→ PROBLEM DETAILS
Range to reproduce from the entries below: the line with "This screenshot has width=900, height=514.", the line with "Expand the user profile", and every line in between. Give them exactly and give nothing else.

(Stored records)
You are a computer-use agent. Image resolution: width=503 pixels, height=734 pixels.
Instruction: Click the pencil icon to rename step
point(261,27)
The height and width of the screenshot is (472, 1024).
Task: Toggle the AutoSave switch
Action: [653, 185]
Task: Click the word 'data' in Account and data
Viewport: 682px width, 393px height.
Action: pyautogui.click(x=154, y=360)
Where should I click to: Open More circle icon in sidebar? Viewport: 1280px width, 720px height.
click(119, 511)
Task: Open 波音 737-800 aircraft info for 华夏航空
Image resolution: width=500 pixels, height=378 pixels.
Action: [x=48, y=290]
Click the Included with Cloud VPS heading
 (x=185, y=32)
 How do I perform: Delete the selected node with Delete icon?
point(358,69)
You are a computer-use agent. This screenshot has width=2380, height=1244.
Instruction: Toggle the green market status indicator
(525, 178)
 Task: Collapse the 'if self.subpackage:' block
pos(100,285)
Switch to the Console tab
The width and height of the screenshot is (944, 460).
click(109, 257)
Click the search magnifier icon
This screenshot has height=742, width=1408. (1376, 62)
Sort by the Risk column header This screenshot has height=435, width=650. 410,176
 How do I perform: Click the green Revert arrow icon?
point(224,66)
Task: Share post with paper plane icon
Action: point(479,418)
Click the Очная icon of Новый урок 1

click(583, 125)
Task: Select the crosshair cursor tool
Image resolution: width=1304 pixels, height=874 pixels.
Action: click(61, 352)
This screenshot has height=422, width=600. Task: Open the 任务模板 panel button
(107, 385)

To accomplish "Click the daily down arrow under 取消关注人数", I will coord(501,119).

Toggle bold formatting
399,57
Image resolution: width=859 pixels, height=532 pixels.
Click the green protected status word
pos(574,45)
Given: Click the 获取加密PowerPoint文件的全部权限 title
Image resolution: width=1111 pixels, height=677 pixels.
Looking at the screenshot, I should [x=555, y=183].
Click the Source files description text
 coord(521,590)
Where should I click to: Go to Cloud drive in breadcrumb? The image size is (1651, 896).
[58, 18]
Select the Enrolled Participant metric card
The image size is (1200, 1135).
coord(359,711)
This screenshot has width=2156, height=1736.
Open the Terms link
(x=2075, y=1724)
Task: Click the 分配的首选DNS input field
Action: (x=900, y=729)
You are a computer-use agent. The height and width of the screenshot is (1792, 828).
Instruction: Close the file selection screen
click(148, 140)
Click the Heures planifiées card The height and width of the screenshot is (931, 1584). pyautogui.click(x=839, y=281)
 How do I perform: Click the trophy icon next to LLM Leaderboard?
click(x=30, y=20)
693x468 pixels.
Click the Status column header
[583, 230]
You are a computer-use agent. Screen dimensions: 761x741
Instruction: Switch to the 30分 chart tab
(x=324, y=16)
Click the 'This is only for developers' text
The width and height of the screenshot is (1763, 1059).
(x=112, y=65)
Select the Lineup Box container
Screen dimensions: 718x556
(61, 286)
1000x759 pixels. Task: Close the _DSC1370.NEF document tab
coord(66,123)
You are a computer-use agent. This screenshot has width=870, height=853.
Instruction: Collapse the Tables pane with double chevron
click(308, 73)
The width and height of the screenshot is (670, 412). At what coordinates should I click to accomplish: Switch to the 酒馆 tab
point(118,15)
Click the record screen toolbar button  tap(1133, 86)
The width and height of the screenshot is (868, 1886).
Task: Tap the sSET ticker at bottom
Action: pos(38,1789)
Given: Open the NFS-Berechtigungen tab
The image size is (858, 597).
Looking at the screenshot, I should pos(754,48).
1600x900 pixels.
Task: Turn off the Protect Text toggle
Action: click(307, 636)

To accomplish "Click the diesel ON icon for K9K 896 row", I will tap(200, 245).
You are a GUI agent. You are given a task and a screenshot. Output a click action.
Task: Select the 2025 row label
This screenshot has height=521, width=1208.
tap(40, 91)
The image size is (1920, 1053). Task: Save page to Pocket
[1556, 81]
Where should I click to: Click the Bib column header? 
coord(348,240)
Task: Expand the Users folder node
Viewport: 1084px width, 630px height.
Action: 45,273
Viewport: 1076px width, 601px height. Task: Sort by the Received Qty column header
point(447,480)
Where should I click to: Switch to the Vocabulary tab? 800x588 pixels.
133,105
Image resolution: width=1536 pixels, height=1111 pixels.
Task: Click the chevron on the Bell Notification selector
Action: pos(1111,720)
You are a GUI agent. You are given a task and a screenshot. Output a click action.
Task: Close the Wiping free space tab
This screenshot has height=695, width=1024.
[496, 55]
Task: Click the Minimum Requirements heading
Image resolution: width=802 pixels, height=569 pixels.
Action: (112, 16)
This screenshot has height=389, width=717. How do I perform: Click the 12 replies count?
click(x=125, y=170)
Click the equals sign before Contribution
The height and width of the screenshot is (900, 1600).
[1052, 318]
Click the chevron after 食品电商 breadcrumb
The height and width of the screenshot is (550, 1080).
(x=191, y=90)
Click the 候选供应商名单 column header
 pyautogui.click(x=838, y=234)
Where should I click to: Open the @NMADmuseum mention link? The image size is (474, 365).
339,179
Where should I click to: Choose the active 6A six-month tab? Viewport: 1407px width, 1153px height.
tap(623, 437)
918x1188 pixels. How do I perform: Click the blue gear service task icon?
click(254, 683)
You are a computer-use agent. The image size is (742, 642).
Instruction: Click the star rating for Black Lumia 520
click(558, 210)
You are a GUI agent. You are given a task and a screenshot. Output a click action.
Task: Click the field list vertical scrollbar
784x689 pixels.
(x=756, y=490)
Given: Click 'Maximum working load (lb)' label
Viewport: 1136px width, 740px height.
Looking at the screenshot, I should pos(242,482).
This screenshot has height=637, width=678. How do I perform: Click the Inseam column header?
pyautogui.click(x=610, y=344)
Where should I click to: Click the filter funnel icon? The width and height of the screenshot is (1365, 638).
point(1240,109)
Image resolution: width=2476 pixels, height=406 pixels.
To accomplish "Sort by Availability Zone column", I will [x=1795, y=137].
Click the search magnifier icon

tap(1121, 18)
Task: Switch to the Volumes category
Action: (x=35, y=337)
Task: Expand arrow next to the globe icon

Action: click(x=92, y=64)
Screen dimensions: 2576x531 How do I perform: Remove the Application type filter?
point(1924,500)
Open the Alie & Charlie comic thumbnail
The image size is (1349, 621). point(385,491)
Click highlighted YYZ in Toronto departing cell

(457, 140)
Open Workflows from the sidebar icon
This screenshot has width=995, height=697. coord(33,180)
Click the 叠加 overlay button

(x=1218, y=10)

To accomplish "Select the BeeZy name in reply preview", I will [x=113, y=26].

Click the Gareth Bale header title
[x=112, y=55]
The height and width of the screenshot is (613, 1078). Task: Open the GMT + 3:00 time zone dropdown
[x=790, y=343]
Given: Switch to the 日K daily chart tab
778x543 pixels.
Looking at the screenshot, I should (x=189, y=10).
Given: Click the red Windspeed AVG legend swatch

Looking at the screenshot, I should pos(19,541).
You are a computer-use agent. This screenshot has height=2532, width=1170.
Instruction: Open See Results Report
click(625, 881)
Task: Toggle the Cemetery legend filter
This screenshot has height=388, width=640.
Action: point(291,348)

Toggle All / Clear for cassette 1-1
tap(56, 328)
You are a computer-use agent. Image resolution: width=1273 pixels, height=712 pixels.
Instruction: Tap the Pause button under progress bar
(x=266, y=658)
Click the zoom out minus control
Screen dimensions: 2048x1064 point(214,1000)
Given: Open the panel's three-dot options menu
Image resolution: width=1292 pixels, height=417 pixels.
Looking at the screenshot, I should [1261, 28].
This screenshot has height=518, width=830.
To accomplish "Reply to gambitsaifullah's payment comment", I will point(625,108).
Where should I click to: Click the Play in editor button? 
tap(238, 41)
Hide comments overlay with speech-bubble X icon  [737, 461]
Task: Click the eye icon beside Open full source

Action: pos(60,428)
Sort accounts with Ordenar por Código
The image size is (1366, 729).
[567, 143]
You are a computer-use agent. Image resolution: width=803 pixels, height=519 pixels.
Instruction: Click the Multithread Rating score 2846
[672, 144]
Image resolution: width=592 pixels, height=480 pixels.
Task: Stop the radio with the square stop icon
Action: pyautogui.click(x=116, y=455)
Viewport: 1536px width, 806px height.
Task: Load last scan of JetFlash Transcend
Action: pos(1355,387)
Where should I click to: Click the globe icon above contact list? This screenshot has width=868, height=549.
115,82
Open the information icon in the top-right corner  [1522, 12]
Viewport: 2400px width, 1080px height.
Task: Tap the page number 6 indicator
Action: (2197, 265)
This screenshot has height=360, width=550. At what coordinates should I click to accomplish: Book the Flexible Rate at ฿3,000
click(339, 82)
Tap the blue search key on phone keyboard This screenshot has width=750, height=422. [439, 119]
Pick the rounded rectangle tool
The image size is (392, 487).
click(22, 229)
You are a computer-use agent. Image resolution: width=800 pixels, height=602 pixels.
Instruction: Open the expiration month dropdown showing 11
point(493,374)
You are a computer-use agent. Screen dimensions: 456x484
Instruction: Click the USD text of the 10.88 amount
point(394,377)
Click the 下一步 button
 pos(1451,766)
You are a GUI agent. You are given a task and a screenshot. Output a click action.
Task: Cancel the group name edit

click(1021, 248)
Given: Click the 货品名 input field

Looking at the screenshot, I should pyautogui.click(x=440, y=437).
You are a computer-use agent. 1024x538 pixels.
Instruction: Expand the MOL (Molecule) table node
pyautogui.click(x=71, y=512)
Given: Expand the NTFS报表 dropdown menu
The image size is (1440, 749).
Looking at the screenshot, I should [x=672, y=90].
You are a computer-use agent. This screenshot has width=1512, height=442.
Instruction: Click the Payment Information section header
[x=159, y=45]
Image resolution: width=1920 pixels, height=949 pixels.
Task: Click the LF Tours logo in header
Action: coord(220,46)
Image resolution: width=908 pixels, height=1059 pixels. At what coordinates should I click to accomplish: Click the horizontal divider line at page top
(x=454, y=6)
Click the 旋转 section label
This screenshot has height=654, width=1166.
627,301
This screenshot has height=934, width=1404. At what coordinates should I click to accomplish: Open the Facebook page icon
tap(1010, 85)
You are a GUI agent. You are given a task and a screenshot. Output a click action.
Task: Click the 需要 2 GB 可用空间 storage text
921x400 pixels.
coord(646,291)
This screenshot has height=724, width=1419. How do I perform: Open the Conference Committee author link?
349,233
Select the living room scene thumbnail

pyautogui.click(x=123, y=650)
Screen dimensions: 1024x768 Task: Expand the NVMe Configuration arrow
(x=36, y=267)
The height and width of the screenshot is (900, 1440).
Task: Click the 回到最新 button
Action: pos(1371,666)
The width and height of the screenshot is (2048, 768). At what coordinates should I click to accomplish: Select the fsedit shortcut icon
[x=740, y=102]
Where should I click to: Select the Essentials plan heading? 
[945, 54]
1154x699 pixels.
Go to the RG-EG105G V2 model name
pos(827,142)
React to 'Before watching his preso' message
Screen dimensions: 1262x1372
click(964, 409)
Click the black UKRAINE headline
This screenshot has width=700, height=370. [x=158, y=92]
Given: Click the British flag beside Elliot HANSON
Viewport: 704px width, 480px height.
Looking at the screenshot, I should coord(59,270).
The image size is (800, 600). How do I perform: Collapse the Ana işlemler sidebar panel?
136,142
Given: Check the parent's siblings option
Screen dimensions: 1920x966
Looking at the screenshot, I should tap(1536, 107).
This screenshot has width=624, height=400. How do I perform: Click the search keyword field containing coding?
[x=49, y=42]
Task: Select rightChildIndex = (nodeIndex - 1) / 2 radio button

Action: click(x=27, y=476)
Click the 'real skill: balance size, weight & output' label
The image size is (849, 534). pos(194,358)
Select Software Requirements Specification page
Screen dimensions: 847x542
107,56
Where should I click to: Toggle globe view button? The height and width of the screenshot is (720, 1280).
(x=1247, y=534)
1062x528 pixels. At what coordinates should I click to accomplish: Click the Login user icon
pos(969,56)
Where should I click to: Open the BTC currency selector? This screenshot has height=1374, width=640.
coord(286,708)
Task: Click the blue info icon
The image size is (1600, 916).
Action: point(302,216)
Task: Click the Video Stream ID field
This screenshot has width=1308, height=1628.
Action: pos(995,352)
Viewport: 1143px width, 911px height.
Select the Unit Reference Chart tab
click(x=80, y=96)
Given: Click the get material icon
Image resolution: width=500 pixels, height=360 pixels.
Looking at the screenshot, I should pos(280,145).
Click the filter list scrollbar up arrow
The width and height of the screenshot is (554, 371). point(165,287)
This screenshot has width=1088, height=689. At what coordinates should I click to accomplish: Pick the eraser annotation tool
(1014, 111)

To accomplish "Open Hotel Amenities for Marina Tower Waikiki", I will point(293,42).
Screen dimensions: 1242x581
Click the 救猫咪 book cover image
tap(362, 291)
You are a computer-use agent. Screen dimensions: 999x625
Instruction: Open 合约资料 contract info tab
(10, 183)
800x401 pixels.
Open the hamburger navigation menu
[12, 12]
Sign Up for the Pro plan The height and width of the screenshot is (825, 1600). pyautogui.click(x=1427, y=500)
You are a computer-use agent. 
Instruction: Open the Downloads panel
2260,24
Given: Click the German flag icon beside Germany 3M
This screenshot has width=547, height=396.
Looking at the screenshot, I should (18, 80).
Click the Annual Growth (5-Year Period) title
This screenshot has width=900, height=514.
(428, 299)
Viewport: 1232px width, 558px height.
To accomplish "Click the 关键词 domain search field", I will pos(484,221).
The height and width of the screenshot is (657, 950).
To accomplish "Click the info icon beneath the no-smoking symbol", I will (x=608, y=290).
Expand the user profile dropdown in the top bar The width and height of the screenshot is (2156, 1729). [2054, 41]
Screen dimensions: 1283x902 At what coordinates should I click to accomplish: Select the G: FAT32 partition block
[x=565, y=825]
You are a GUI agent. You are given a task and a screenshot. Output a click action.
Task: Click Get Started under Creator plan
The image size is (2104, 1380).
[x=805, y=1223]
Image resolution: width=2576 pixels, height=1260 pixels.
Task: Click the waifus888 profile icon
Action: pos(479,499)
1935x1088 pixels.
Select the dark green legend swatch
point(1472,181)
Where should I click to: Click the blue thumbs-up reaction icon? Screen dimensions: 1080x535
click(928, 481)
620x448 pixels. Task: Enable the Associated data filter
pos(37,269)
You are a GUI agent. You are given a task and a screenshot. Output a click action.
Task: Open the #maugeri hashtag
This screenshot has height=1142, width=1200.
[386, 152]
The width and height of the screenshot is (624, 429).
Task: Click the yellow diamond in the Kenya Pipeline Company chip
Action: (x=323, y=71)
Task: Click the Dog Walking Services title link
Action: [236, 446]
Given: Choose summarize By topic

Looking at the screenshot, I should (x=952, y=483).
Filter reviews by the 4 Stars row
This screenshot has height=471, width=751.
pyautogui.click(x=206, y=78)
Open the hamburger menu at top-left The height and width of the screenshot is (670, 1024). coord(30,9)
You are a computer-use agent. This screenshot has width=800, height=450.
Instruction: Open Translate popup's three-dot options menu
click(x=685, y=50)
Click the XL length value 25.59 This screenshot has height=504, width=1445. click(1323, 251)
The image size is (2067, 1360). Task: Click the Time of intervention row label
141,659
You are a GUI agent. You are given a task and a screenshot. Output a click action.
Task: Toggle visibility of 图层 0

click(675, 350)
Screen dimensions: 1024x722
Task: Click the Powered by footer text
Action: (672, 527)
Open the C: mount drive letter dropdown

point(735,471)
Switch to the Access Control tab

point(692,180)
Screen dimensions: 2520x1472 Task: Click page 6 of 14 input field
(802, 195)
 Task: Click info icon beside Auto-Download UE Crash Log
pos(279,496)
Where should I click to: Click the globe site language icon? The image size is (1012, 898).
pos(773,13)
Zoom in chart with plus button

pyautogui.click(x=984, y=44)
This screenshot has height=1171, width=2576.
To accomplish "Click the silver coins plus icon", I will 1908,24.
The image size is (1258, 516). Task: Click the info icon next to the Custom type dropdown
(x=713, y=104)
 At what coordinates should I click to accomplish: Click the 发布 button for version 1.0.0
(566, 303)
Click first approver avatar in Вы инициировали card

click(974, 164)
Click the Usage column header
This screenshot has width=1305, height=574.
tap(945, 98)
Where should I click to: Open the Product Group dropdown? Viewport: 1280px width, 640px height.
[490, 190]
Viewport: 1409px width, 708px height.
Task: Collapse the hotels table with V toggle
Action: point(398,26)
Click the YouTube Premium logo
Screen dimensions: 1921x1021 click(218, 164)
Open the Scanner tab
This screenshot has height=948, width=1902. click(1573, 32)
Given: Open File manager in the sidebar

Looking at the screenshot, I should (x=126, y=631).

→ EXERCISE ANSWER
This screenshot has width=900, height=514.
(428, 299)
Viewport: 1232px width, 558px height.
To accomplish "Click the 关键词 domain search field", I will pos(484,221).
The height and width of the screenshot is (657, 950).
To accomplish "Click the info icon beneath the no-smoking symbol", I will (x=608, y=290).
Expand the user profile dropdown in the top bar The width and height of the screenshot is (2156, 1729). [2054, 41]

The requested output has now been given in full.